9. The yarn of claim 1 or 2, wherein the bicomponent filaments have a side-by-side structure, wherein the first region is a first side of the filament and the second region is a second side of the filament.

10. A fabric comprising the yarn of any one of claims 1 to 9.

11. An article of thermal protection clothing comprising the fabric of claim 10.

12. An article of thermal protection clothing comprising the yarn of any one of claims 1 to 9.
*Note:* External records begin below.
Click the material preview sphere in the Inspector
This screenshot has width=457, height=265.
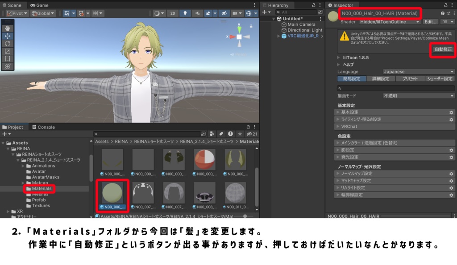coord(333,16)
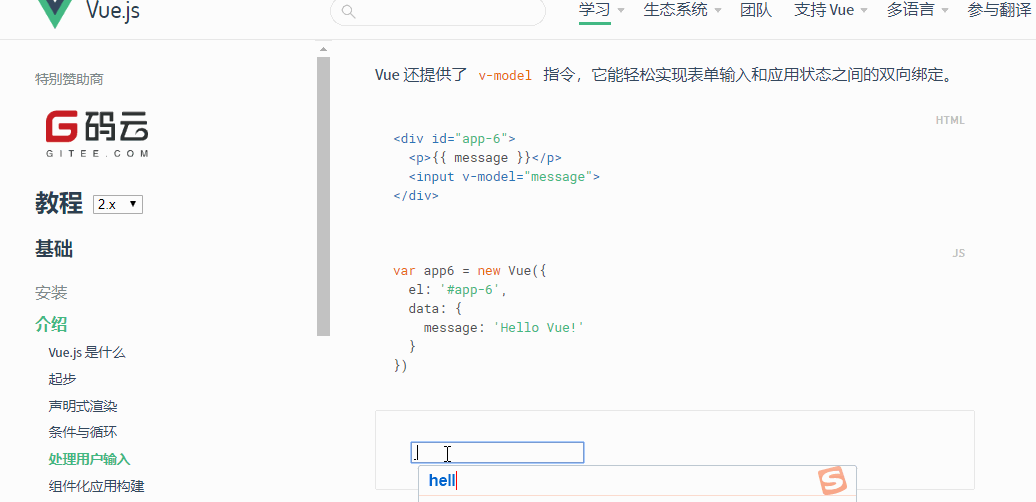The image size is (1036, 502).
Task: Click the sidebar scrollbar thumb
Action: point(323,190)
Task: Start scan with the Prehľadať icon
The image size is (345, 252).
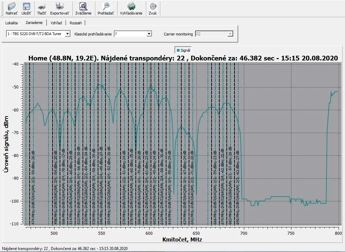Action: pos(106,7)
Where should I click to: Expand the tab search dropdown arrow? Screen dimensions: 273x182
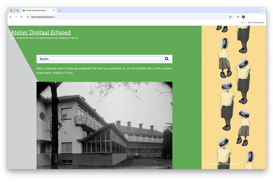(263, 11)
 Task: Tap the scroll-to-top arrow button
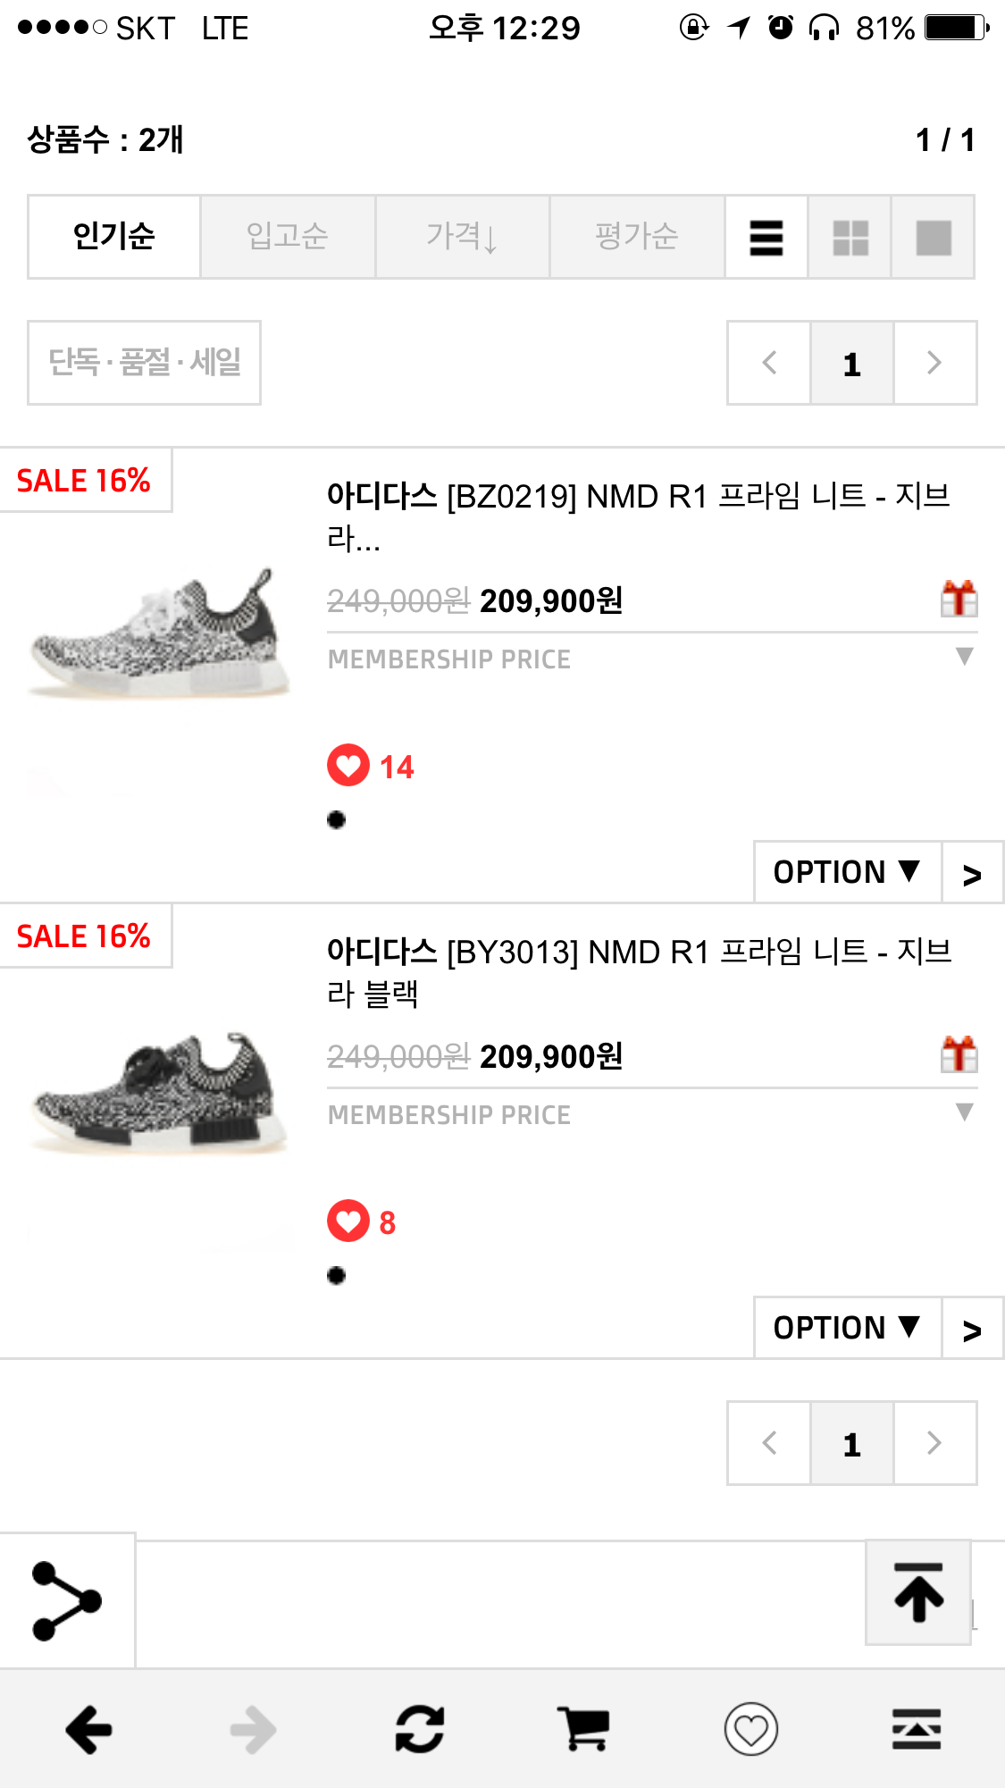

13. A process for forming a yarn comprising bicomponent filaments wherein each filament comprises a separate core of a first aramid polymer containing carbon particles uniformly dispersed therein and a separate sheath of a second aramid polymer free of discrete carbon particles and having at least one masking pigment uniformly dispersed therein, the sheath surrounding the core; the method comprises the following steps:

a) Forming a first aramid polymer solution containing the first aramid polymer in a solvent, the first aramid polymer solution comprising discrete carbon particles, and forming a second aramid polymer solution of a second aramid polymer free of carbon particles and having at least one masking pigment in the same or a different solvent;

14. The method of claim 13, wherein the step d) of extracting solvent from the plurality of dope filaments to form a yarn comprises the steps of:

ii) quenching the solvent-reduced filaments with an aqueous liquid to cool the filaments to form a yarn of polymeric filaments; and is provided with

iii) Extracting solvent from the yarn of the polymer filaments.
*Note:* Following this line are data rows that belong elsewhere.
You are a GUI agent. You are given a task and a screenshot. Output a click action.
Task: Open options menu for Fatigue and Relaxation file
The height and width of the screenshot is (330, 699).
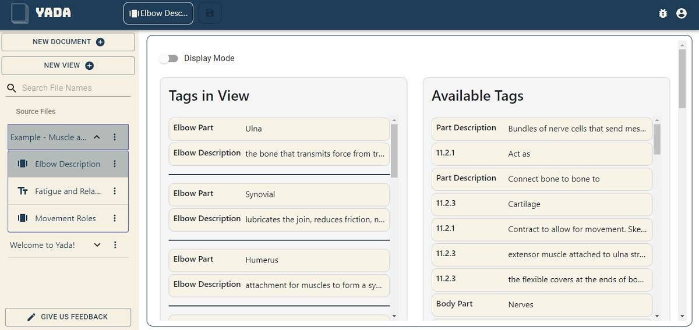[115, 191]
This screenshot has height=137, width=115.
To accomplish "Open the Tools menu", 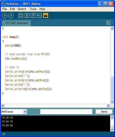I will (33, 9).
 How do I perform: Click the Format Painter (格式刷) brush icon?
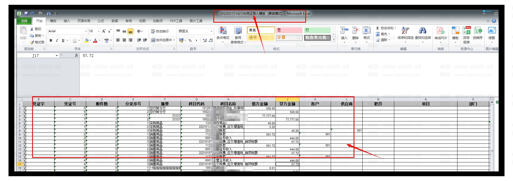pos(32,42)
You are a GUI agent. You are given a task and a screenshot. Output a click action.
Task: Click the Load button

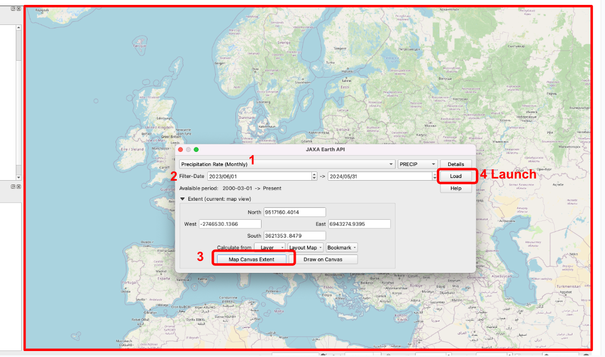(455, 176)
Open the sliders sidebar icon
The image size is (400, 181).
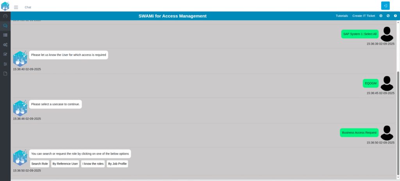coord(5,64)
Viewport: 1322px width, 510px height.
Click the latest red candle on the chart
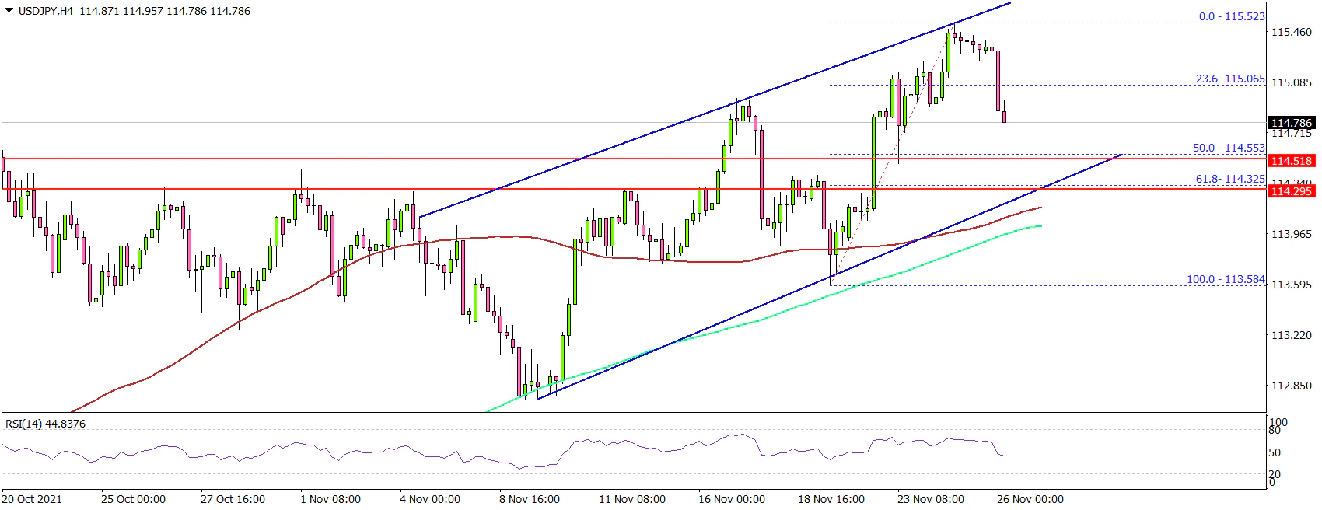[1005, 117]
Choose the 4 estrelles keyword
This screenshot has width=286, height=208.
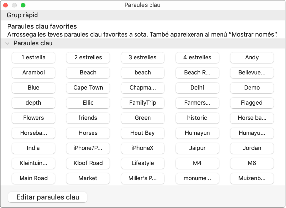pyautogui.click(x=197, y=58)
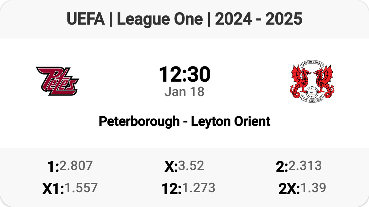This screenshot has width=369, height=207.
Task: Select home win odds 2.807
Action: 76,166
15. The method of claim 13 or 14, wherein the aramid polymer is poly (m-phenylene isophthalamide).

16. A process for forming a yarn comprising bicomponent filaments having a side-by-side structure, wherein each filament comprises a separate first side of a first aramid polymer containing carbon particles uniformly dispersed therein and a separate second side of a second aramid polymer free of carbon particles and having at least one masking pigment uniformly dispersed therein; the method comprises the following steps:

a) Forming a first polymer solution containing the first aramid polymer in a solvent, the first aramid polymer comprising discrete carbon particles, and forming a second aramid polymer solution of a second aramid polymer free of carbon particles and having at least one masking pigment in the same or a different solvent;

17. The method of claim 16, wherein the step d) of extracting solvent from the plurality of dope filaments to form a yarn comprises the steps of:

iii) Extracting solvent from the yarn of the polymer filaments.

18. The method of claim 16 or 17, wherein the aramid polymer is poly (m-phenylene isophthalamide).